> [Problem to work on]:
Take from the data every line in which the word "nueva" is found.

Extracted records:
☆ ☆ ☆

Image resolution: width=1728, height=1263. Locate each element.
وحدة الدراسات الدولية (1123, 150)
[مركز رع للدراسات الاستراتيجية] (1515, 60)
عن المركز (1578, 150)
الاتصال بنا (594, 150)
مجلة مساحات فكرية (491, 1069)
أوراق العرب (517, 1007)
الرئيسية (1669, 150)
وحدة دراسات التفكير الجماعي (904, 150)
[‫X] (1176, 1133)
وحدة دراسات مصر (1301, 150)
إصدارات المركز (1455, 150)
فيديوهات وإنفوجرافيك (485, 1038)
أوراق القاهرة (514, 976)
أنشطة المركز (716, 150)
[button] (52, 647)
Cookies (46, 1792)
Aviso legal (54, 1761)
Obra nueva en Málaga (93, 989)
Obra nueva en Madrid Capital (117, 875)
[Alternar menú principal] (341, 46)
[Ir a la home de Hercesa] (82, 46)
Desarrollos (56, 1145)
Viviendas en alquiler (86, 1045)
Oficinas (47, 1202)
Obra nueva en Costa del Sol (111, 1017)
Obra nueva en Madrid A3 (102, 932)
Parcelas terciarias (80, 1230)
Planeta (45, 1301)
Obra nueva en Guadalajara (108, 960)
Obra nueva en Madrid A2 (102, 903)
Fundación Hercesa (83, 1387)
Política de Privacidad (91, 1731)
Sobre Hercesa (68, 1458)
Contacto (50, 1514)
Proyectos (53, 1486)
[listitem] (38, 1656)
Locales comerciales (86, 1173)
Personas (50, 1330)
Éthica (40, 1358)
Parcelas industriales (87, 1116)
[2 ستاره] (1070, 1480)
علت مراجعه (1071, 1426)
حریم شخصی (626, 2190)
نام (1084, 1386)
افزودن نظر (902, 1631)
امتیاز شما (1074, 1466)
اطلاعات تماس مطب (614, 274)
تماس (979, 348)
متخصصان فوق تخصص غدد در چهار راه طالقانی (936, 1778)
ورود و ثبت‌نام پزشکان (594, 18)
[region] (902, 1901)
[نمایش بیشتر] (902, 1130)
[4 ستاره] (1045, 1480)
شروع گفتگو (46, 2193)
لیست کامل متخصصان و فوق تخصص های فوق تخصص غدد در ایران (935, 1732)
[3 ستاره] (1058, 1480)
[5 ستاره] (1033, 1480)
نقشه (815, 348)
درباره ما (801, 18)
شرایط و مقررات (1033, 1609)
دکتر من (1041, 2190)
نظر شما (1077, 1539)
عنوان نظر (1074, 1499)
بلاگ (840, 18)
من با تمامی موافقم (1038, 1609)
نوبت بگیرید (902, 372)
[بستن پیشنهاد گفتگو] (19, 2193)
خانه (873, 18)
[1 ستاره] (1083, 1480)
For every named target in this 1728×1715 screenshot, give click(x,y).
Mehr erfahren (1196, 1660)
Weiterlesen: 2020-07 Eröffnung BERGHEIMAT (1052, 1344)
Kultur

☆ ☆ ☆

> [Exercise output]:
Obra nueva en Málaga (93, 989)
Obra nueva en Madrid Capital (117, 875)
Obra nueva en Costa del Sol (111, 1017)
Obra nueva en Madrid A3 (102, 932)
Obra nueva en Guadalajara (108, 960)
Obra nueva en Madrid A2 (102, 903)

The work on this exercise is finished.